* TASK STATEMENT
Every line with "agent" in it must be copied from the data.

Collected data entries:
:::::

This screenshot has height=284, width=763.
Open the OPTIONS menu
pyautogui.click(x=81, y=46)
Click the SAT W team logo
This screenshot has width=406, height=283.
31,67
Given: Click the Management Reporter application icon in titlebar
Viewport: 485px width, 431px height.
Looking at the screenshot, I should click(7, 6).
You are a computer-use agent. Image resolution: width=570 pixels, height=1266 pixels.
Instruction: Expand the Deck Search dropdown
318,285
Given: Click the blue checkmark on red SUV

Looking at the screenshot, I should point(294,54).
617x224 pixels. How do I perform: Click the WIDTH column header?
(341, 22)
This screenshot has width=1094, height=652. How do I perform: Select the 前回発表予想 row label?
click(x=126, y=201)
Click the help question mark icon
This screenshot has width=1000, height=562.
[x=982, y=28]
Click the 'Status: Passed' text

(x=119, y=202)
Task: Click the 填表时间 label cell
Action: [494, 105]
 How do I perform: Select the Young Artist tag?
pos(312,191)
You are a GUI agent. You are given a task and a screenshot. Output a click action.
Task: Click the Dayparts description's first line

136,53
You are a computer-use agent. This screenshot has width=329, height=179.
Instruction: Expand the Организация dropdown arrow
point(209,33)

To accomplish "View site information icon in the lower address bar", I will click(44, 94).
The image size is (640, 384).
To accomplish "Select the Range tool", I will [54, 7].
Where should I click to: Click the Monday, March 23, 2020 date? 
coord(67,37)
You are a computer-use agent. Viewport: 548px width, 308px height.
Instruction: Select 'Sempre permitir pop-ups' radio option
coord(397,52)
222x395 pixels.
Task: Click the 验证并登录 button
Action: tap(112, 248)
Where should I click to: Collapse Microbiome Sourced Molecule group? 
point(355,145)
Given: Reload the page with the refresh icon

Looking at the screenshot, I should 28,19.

:::::

* EXPECTED OUTPUT
You are a computer-use agent. Image resolution: width=570 pixels, height=1266 pixels.
You are a GUI agent. You are given a task and a screenshot. Output a click action.
You are a computer-use agent. This screenshot has width=329, height=179.
You are a computer-use agent. Viewport: 548px width, 308px height.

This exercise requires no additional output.